Parts of the exercise:
1. According to the news story about Cecilia Figueroa-Figueroa, why might ICE sometimes choose not to detain someone? Answer in one to three sentences.
2. Resume the news story about Cecilia Figueroa-Figueroa right after its last sentence.

Document segment:
Photo of Cecilia Figueroa-Figueroa and her attorney Aaron Tarin.
Rocio Hernandez
/
KUER
Cecilia Figueroa-Figueroa (left) is a Salt Lake City activist who was facing deportation in late August. She and her attorney Aaron Tarin are hoping she gets asylum so she won’t need to return to the violence in her home state of Guerrero, Mexico. ";

Cecilia Figueroa-Figueroa never expected to make headlines.

But since early September, when the Salt Lake City advocate for immigrant health care faced the daunting choice of either leaving the country on her own or deportation, her story has been all over local and national news. 

In an interview Friday with KUER, she said it’s been weird to see how people have reacted to her story — of leaving the growing violence in her home state of Guerrero, Mexico. Or judging her for her decision to start a new life — a safer life — in the United States and to enter the country without legal authorization 11 years ago. 

“On one hand, I feel like I am singled out as if I was one of the worst criminals,” Figueroa-Figueroa said in Spanish. “On the other hand, it hurts being judged in this manner when the only thing I have done is help my community.”

Figueroa-Figueroa had a work permit and was attempting to adjust her immigration status. But after her application to change her status was denied on Aug. 27, she was briefly detained by U.S. Immigration and Customs Enforcement, or ICE. Figueroa-Figueroa was released on humanitarian grounds later that same day, according to ICE, and had told immigration officers she would return to Mexico on Sept. 2. 

Luis Garza, the executive director of Comunidades Unidas, a local immigrant rights group and Figueroa-Figueroa’s employer, said the day after she had planned to leave that Figueroa-Figueroa instead would be staying in the country to work on her asylum case. 

An ICE spokeswoman has said Figueroa-Figueroa “remains at large,” adding that she did not voluntarily return to Mexico as agreed upon, suggesting she’s a fugitive.

But her attorney Aaron Tarin said Friday that “at-large” simply means Figueroa-Figueroa, 55, is no longer in ICE’s custody, not that she is on the run. 

“There’s plenty of people in this circumstance that are placed under ICE supervision that are not detained who are still technically considered at-large but that word does not mean that she is hiding or ICE is seeking to detain her,” Tarin said. 

In fact, the vast majority of Utah families show up for their immigration court removal hearings, according to an analysis of federal data by the Transactional Records Access Clearinghouse

ICE may exercise prosecutorial discretion and choose not to detain someone or hold them in a facility and deport them immediately, said Sui Chang, the American Immigration Lawyer Association’s vice president of ICE Liaison Committee. 

“Sometimes they are forced to do these exercises of prosecutorial discretion because either a compelling nature or the facilities are full and there’s no bed space,” Chang said.

‘I Feel Cheated’

Tarin took on Figueroa-Figueroa’s case after her previous attorney, Joe Johnson with Salt Lake City law firm of Stowell, Crayk and Bown, attempted to file a change of immigration status on Figueroa-Figueroa’s behalf so she could receive a green card.

Dataset content:
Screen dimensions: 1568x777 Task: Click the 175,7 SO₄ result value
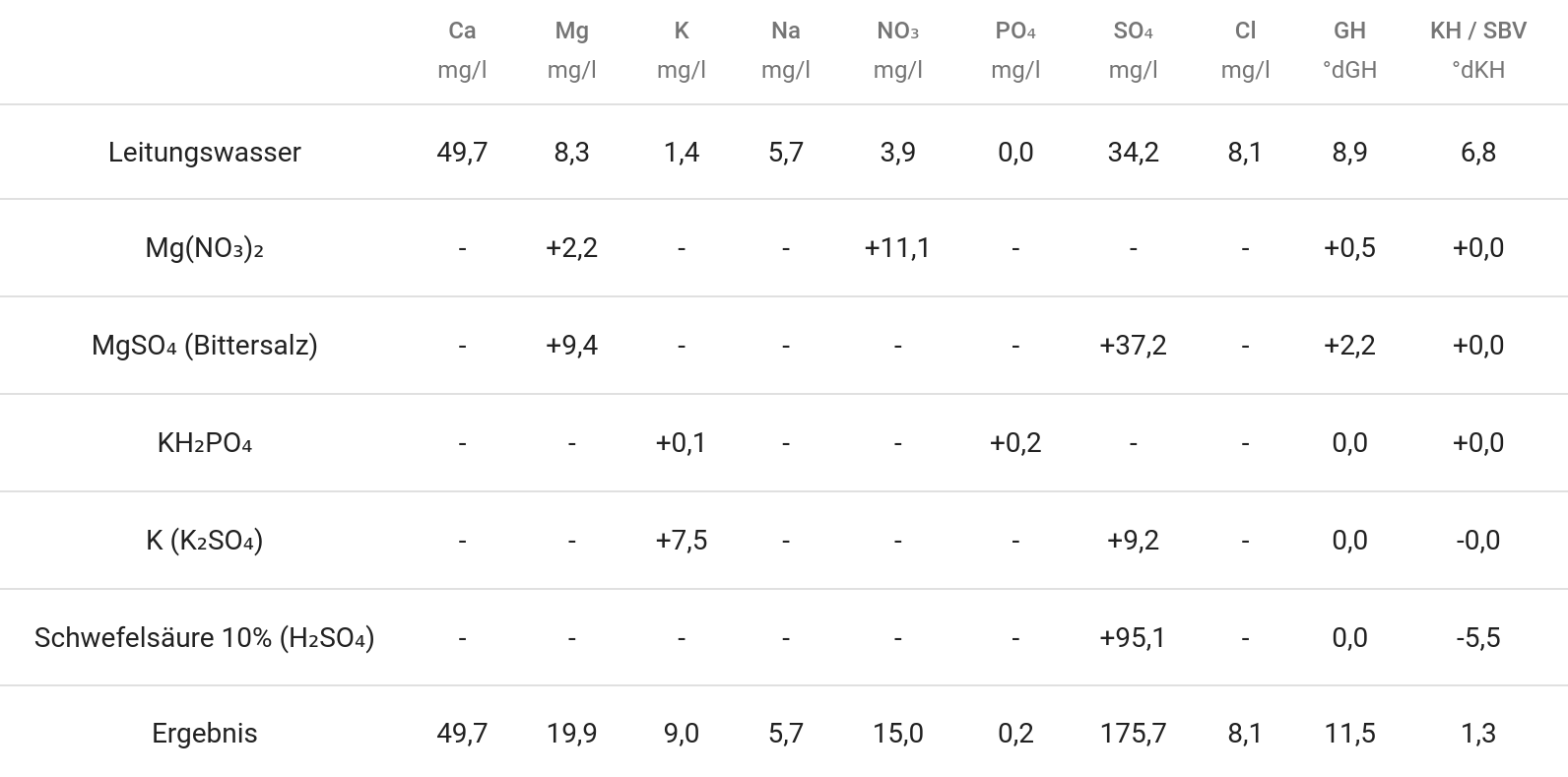click(1134, 733)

The results:
1. Sui Chang says ICE may use prosecutorial discretion and not detain someone either because the case is compelling in nature or because its facilities are full and there is no bed space.

2.
She said Johnson failed to tell her that she had an open deportation order against her that made her ineligible to adjust her immigration status. She doesn’t know if the mistake was just that — a mistake — or if Johnson had malicious intent, but either way it led to Figueroa-Figueroa being briefly detained by ICE. 

The experience left Figueroa-Figueroa shaken up. She said there are times when she can’t sleep or eat or even forgets where she is. 

“I feel cheated because I trusted someone and they let me down,” she said.

Figueroa-Figueroa was twice arrested by immigration officials and was issued an expedited removal order. She was also federally convicted of illegally entering the U.S. in March 2008, according to an ICE statement. 

Johnson told KUER on Monday that Figueroa-Figueroa did not disclose that she had been apprehended at the border for 15 days when he started working on her paperwork in March 2018. Johnson said he took her case with the understanding that there were no problems. It wasn’t until they started prepping for her interview with immigration officials that he learned this wasn’t the case.

It was only then that he submitted Figueroa-Figueroa’s fingerprints to the FBI to run a background check on her, Johnson said. When the results came back, he said, all that Figueroa-Figueroa’s record showed she had a federal conviction for entering the country illegally. Since that conviction alone doesn’t make an immigrant ineligible for a green card, he said they decided to proceed.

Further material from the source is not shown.